Musica
Roma incontra St. Vincent
Roma 2015, 8 luglio, sono circa le 22.30 quando, sul palco allestito nello splendido scenario di Villa Ada, dopo la bella esibizione di Adriano Viterbini, leader dei Bud Spencer Blues Explosion, St. Vincent appare insieme alla sua band: Matt Johnson alla batteria, Daniel Mintseris alle tastiere e ai synth, Tako Yasuda al basso, tastiera e sintetizzatore. Avvolta da una aderentissima tuta nera bucherellata, che lascia poco spazio all’ immaginazione, e con un trucco da marziana, Annie Erin Clark – vero nome della musicista texana- invade le nostre esistenze conducendoci verso un immaginario iper-futuristisco e avveneristico.
Per iniziare, le note suonate dalla sua Fender Telecaster sono quelle di Birth in Reverse seguita subito dopo da Rattlesnake, brani presenti nel suo ultimo e omonimo album. E via, indietro, a ritroso, con Surgeon, Actors Out of Work, Laughing With a Mouth of Blood e Cloe in the Afternoon. L’atmosfera si scalda, il pubblico pure, St.

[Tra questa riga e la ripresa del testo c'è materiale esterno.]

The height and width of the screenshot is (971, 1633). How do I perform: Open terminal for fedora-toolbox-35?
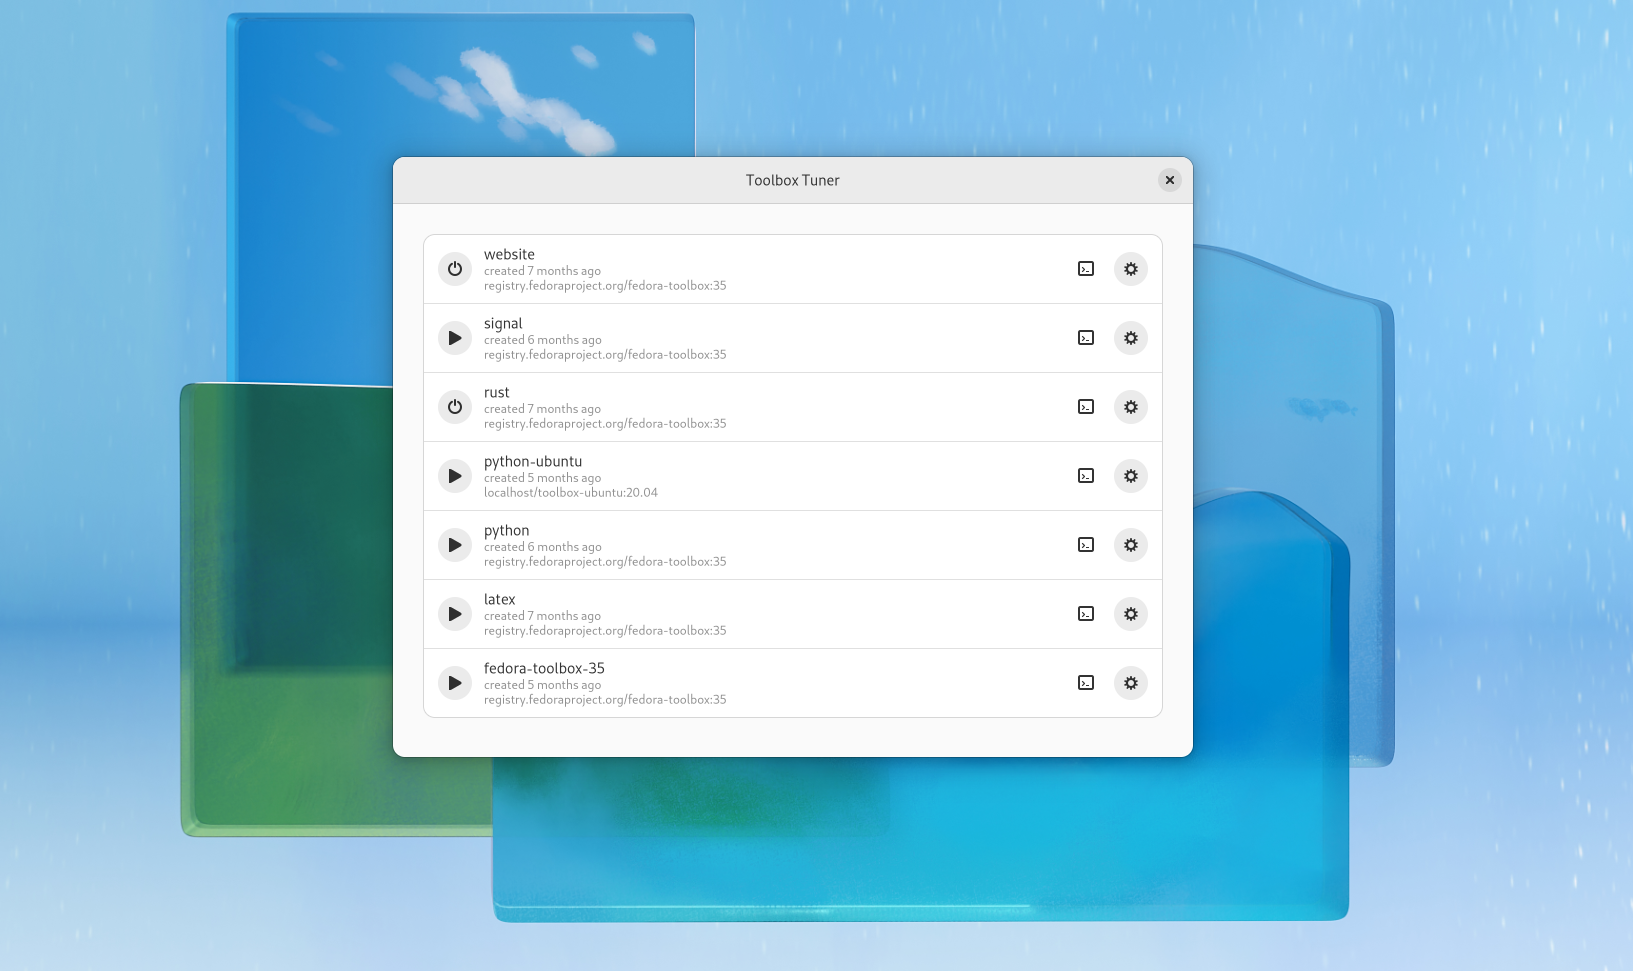click(1086, 683)
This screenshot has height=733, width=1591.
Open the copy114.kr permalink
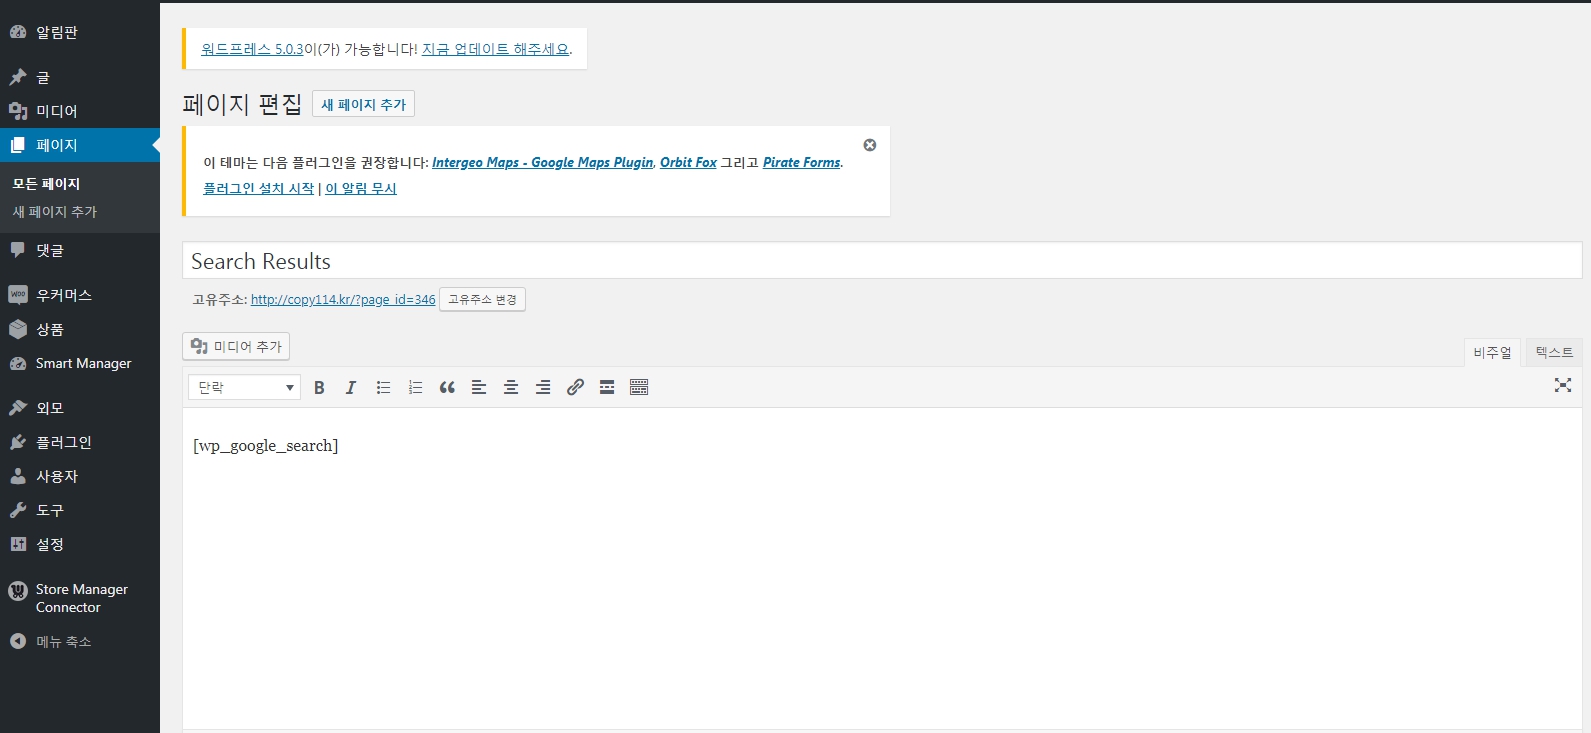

Vincent, con le sue movenze robotiche, da automa, algida e sensuale e lo sguardo rapito, dà vita ad uno spettacolo minimalista ed eccentrico allo stesso momento: insieme a Tako Yasuda, vestita, tra l’altro, esattamente come lei, gioca creando delle coreografie che, anche a livello fisico, esprimono l’essenza di questo affascinante mondo musicale in cui gli opposti si attraggono e respingono costantemente. Si continua con Sparrow, Marrow e insieme a lei cantiamo Cheerleader , mentre l’ombra di Annie, salita su un palchetto, si riflette, grazie ai giochi di luce, sulla croce che si staglia alle sue spalle. Poi è il momento di Regret e, successivamente, di Cruel, uno dei brani più amati del suo repertorio e con il quale non riusciamo a trattenerci dal ballare. Dopo l’ennesimo cambio di chitarra – ne suonerà cinque “maltrattandole” con sapienza psichedelica quasi come se fossero un prolungamento del suo corpo – St. Vincent ci regala un’interessante versione di Every Tear Disappears arricchita da un breve rimando alla depechiana Personal Jesus. Il tempo di una brevissima pausa e arriva il momento di I Prefer Your Love, ballata struggente dedicata alla madre, e del rock distorto di Your Lips Are Red, tratta dal primo album del 2007: verso la fine dell’esibizione del brano, Annie regala al pubblico che le è vicino l’emozione di poter toccare prima la sua chitarra, e poi lei stessa: montata sulle spalle di un bodyguard, infatti, si avvicina alla gente lasciandosi travolgere dall’ entusiasmo di chi sembra sfiorarla quasi a voler verificare che lei esiste, c’è, e non è solo un riflesso immaginifico della propria mente o un trucco teatrale. Ritornerà sul palco con uno striscione regalatole da un gruppo di ammiratori con su scritto “Merry us” (richiamo al primo album intitolato Merry Me) e che mostrerà a tutti sorridendo sfatando, così, l’idea che alcuni sostengono secondo la quale l’artista americana sarebbe solo un personaggio algido e freddo incapace di trasmettere emozioni durante le sue performances dal vivo.
Bella ed eterea, St. Vincent saluta Roma e si congeda.
E a me sembra di essere tornata improvvisamente da un viaggio sulla Luna.